ScaledObject reconciliation delay due to redundant reconciles triggered by HPA status updates #5281

deefreak · 2023-12-12T08:09:52Z

Report

In our organisation, we have large clusters where workload autoscaling is being managed by KEDA where 350+ scaledobjects are present.

Lately, we have observed that the time taken for a change to the scaledobject to reflect in its child HPA takes around 10 min which is hampering the autoscaler responsiveness.
For example, if we update the scaledobject.spec.maxReplicaCount , it takes around 10 min to reflect in the hpa.spec.maxReplicas.

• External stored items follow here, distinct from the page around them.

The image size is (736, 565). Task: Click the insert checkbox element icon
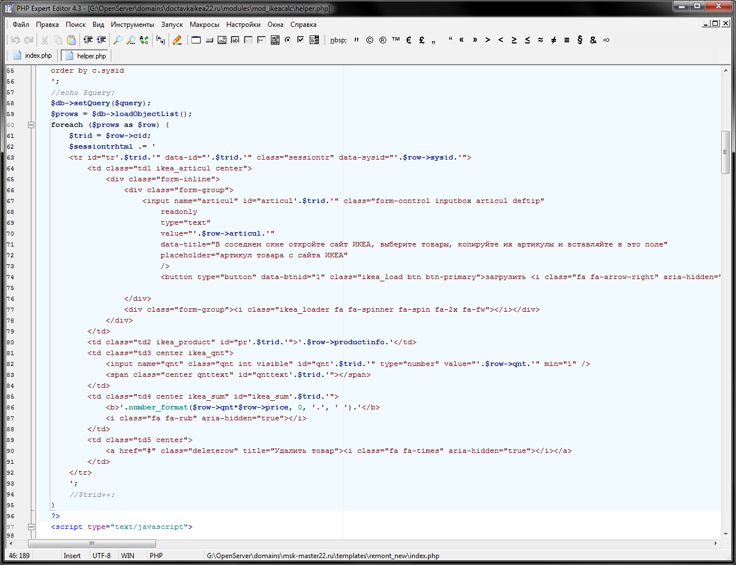tap(301, 40)
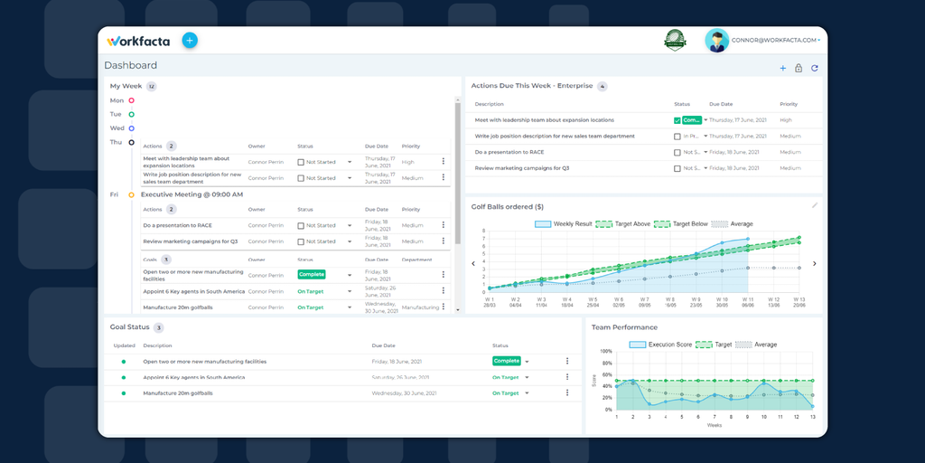
Task: Click the My Week panel vertical scrollbar
Action: (458, 175)
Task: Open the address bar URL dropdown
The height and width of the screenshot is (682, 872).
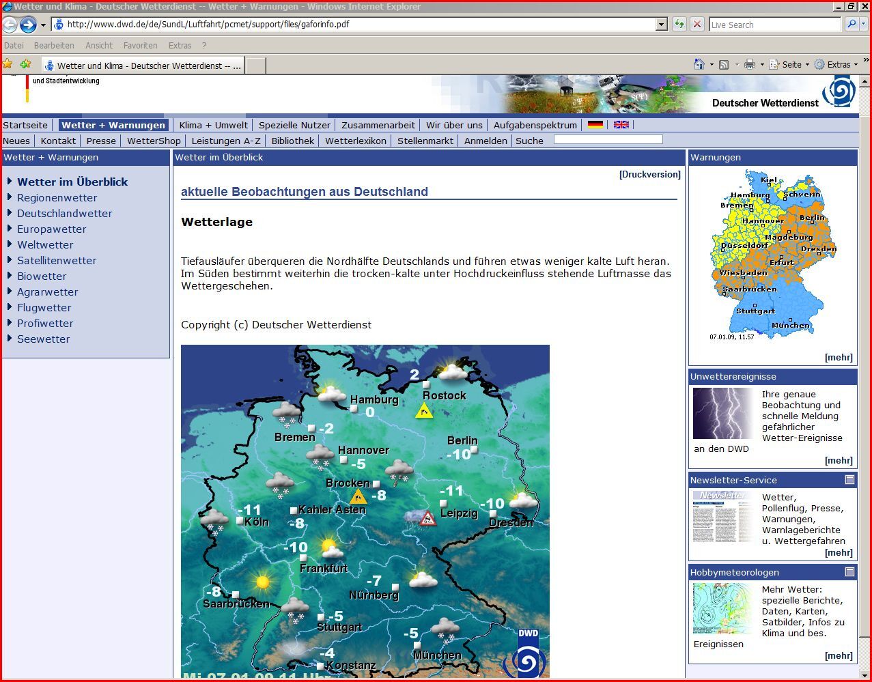Action: click(x=660, y=25)
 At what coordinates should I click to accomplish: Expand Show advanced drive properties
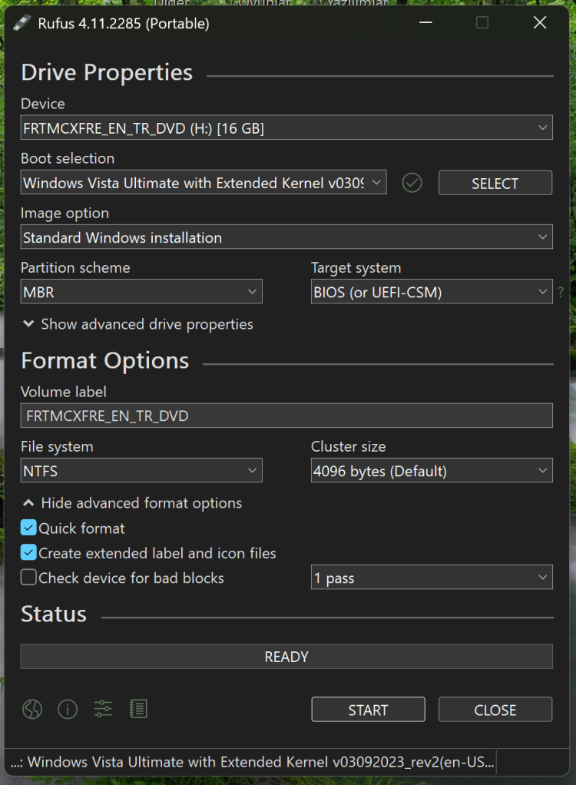137,324
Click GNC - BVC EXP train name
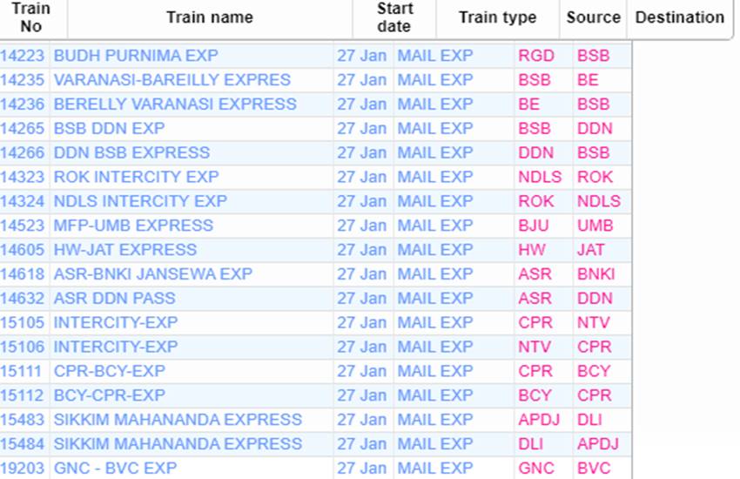 (115, 468)
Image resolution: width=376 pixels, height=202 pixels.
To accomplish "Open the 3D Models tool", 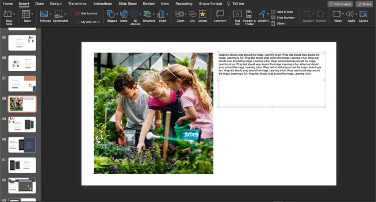I will 134,14.
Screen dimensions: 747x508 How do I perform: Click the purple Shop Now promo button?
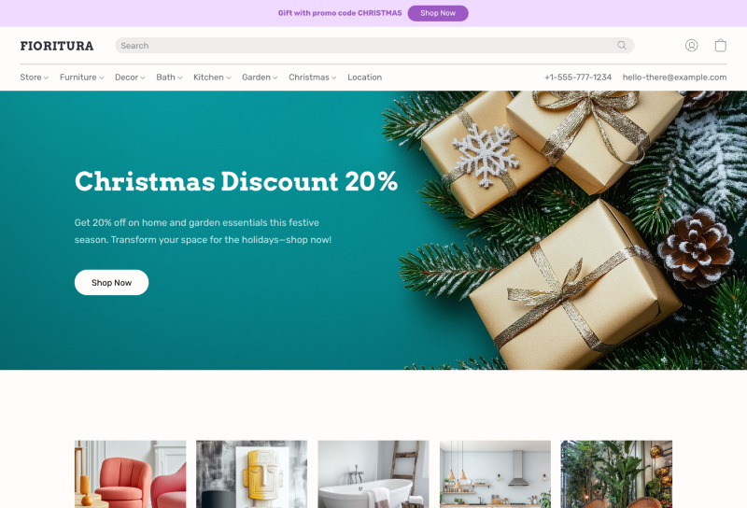tap(438, 13)
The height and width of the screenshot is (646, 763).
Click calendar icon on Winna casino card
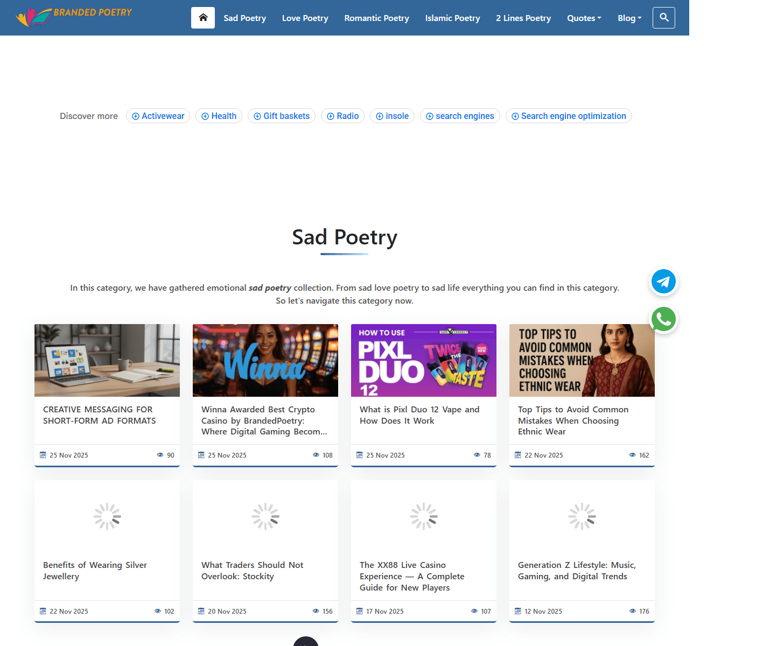[201, 455]

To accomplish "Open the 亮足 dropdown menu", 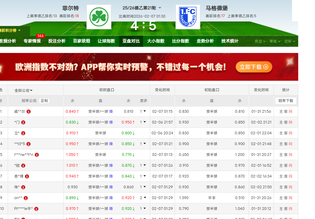I will [260, 41].
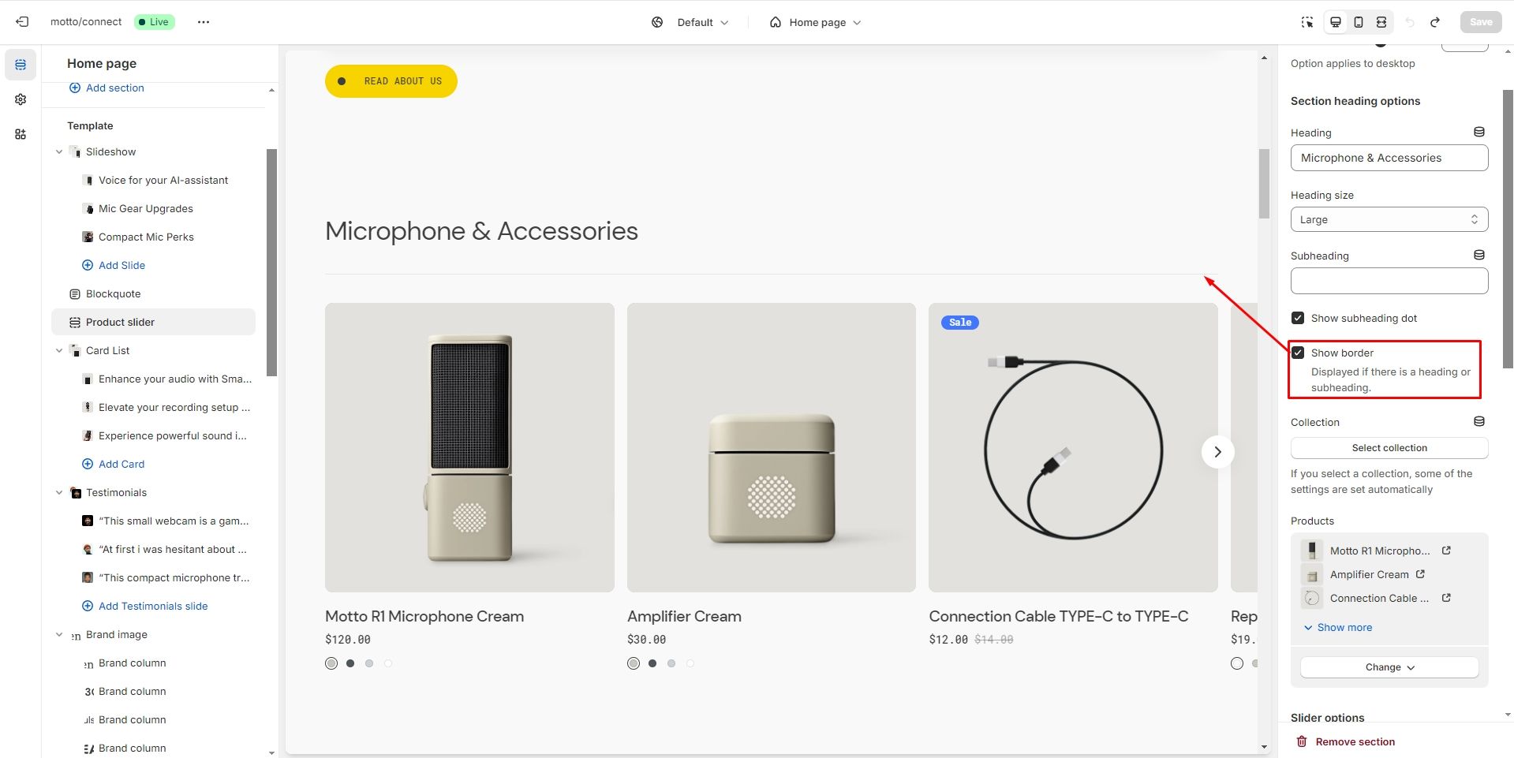1514x758 pixels.
Task: Click the Subheading text field
Action: (1389, 281)
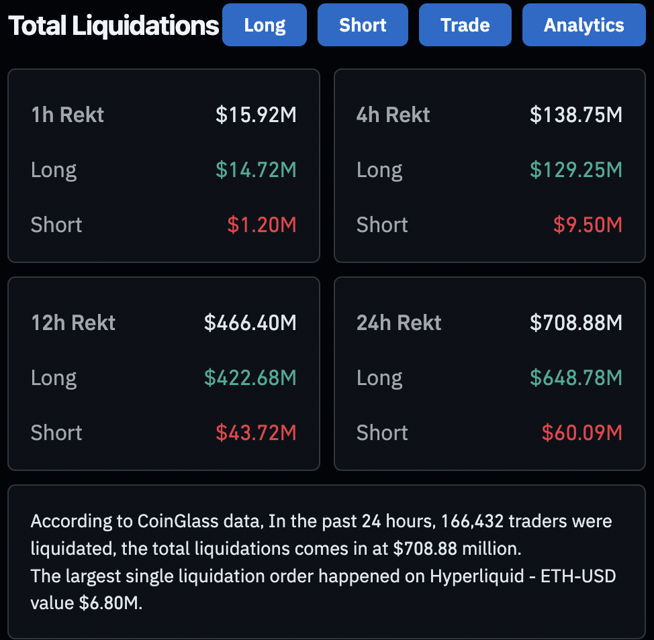Click the Short filter button

coord(363,25)
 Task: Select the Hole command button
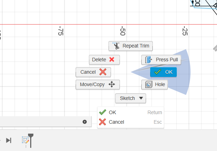tap(154, 84)
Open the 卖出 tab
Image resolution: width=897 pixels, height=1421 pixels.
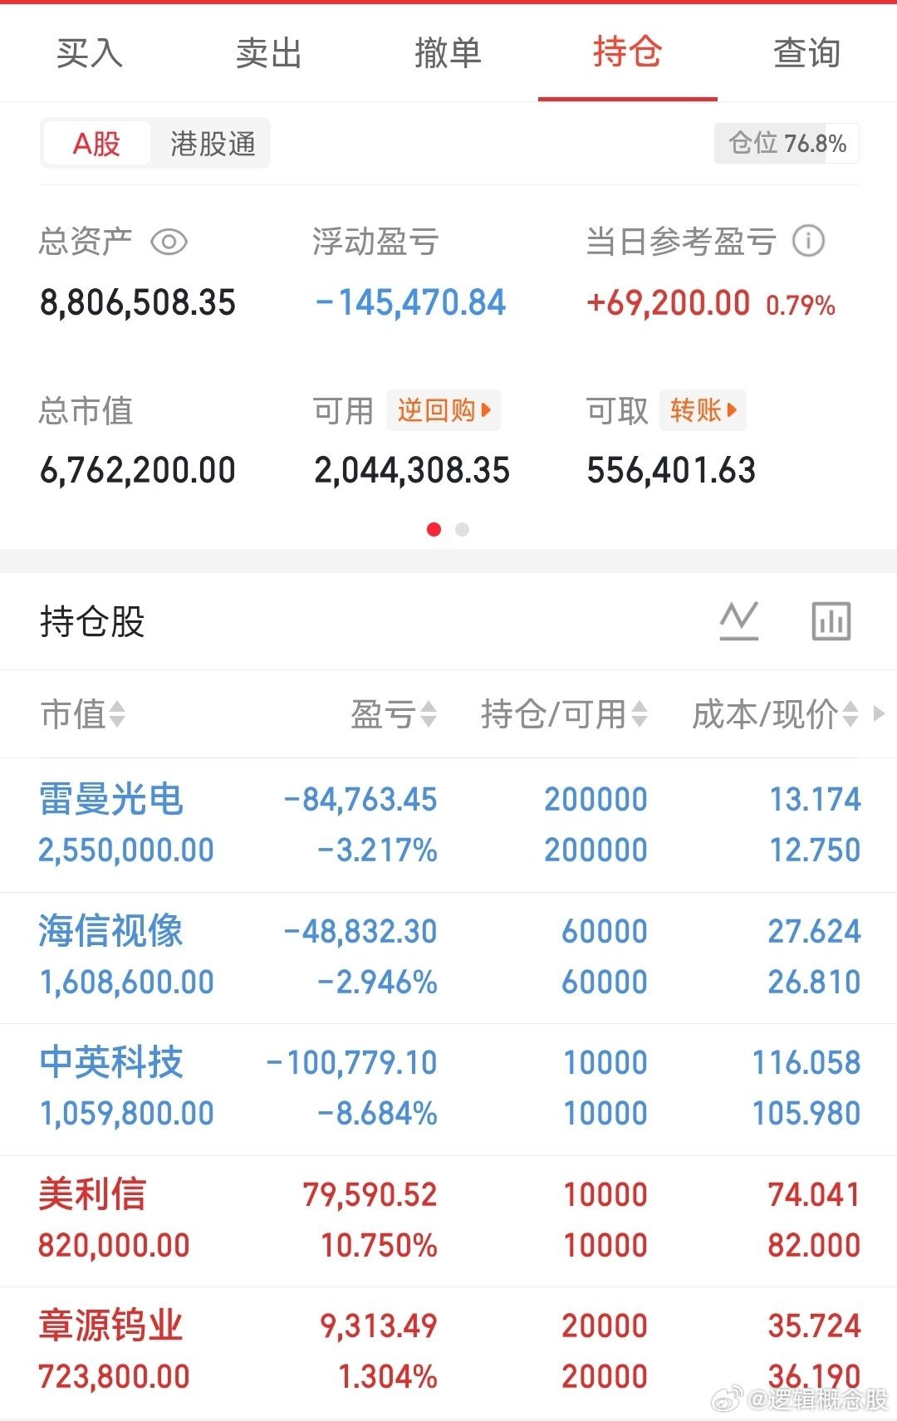pyautogui.click(x=269, y=53)
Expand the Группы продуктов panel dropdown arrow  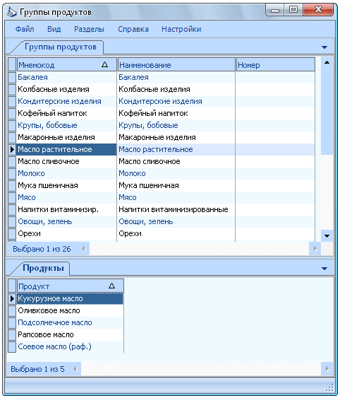coord(324,47)
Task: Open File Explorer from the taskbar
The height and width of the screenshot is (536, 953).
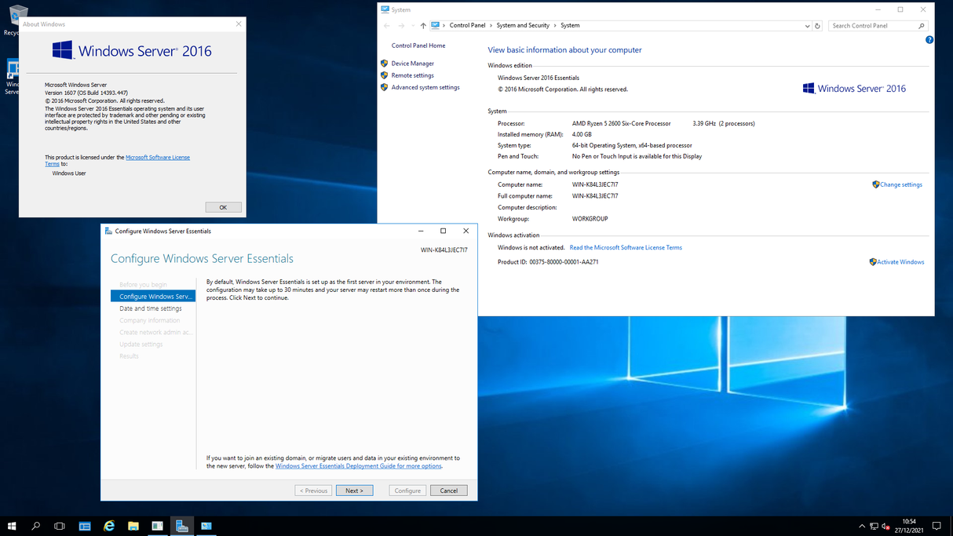Action: tap(133, 526)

After debugging and analyzing the KEDA operator pod logs and the scaledobject_controller.go , we identified that ScaledObjects are continuously being reconciled when the child HPA is updated. This includes even upon the status updates to the HPA by other controllers such as HPA controller which is part of the kube controller manager. HPA controller keeps updating the hpa status with information such as conditions and the controller perceived resource metrics
(.status.currentMetrics). The volume of such updates is too high and this is causing unnecessary and redundant reconciles on the scaledobject further delaying any genuine updates.

Expected Behavior

Only changes to the hpa spec or labels/annotations should trigger scaledobject reconcilation and ignore any status updates.

Actual Behavior

In this controller initialisation part, any updates to the HPA are triggering scaledobject reconciles which can be redundant and unnecessary.

Steps to Reproduce the Problem

Have a cluster with 100+ scaledobjects being managed by KEDA. The time taken to update the HPA upon scaledobject spec updates is in the order of minutes.

Logs from KEDA operator

We are seeing multiple logs like this which are triggered by multiple HPA status updates (.status.currentMetrics).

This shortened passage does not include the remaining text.